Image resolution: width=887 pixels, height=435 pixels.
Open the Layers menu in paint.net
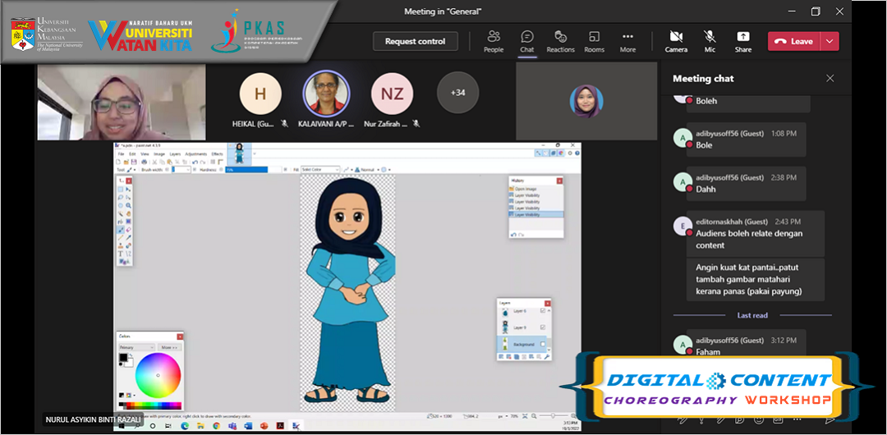tap(174, 153)
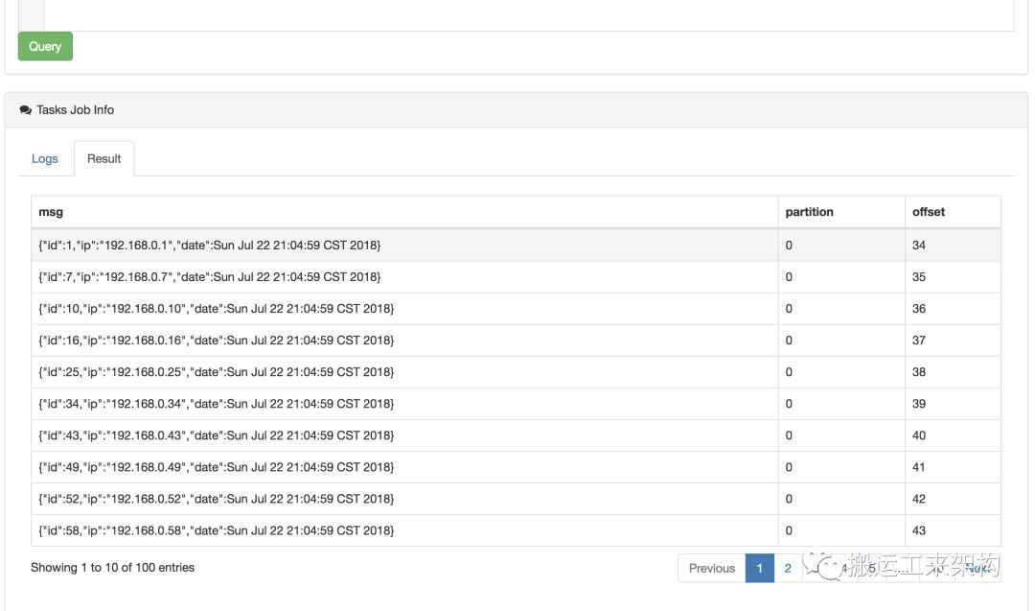Go to the Previous page
The image size is (1035, 611).
point(711,568)
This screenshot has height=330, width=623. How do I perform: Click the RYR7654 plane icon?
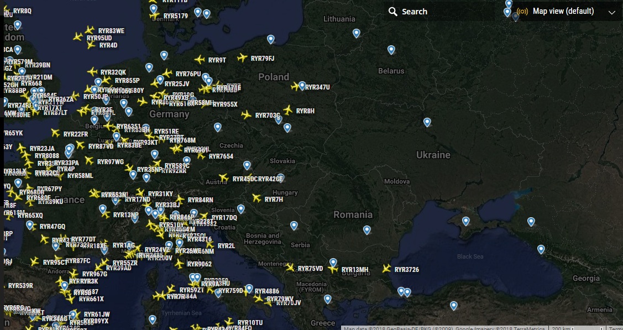(201, 156)
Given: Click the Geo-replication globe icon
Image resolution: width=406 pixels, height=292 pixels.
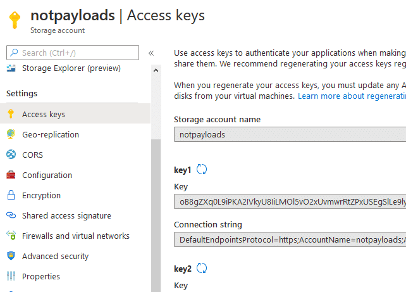Looking at the screenshot, I should pyautogui.click(x=11, y=134).
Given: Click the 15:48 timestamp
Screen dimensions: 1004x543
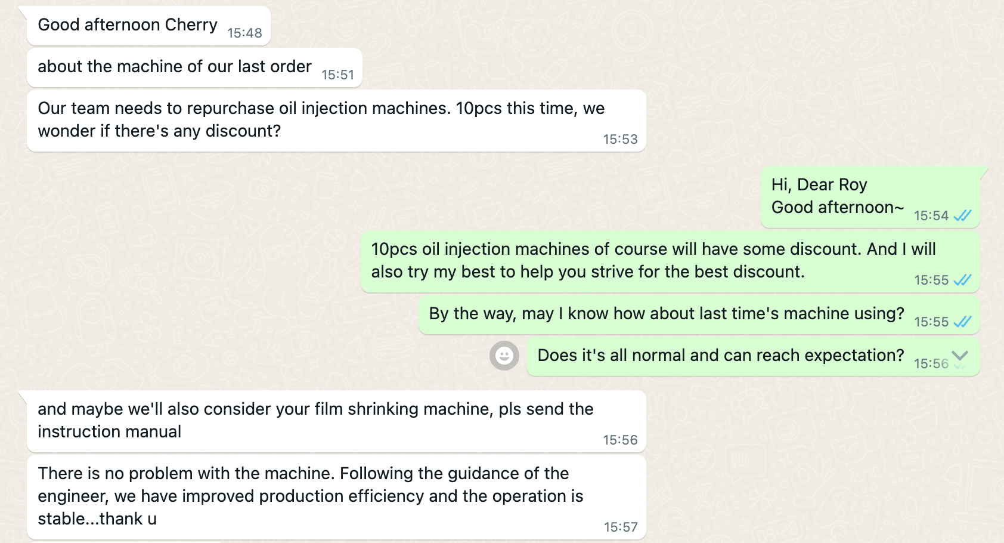Looking at the screenshot, I should coord(244,33).
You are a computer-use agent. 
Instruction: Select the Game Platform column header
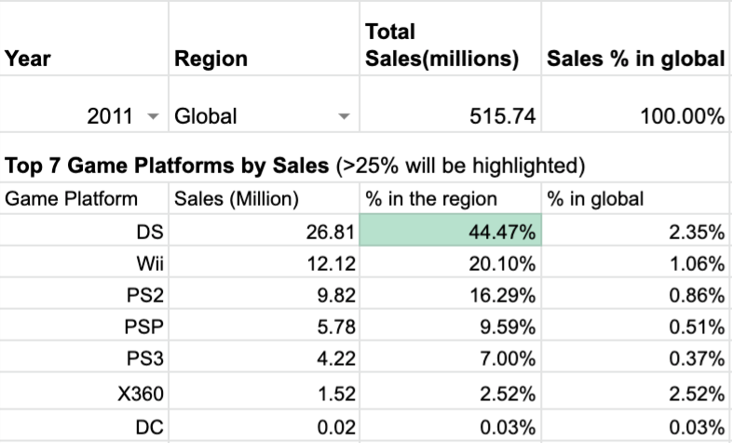point(71,198)
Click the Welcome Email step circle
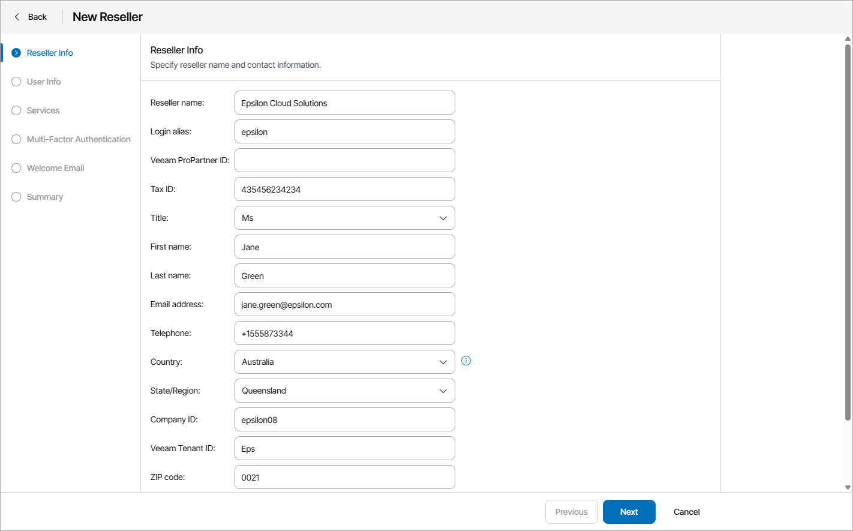853x531 pixels. [x=16, y=168]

## What is required
Transcribe exactly, and only, the lines from the line with "Given: Click the 15:48 timestamp" through the last line of the records, inclusive; the pictures do not belong in the copy.

## Written reply
Given: Click the 15:48 timestamp
Screen dimensions: 1004x543
Looking at the screenshot, I should coord(244,33).
You are a computer-use agent. 
Instruction: Select the Game Platform column header
point(71,198)
Click the Welcome Email step circle
853x531 pixels. [x=16, y=168]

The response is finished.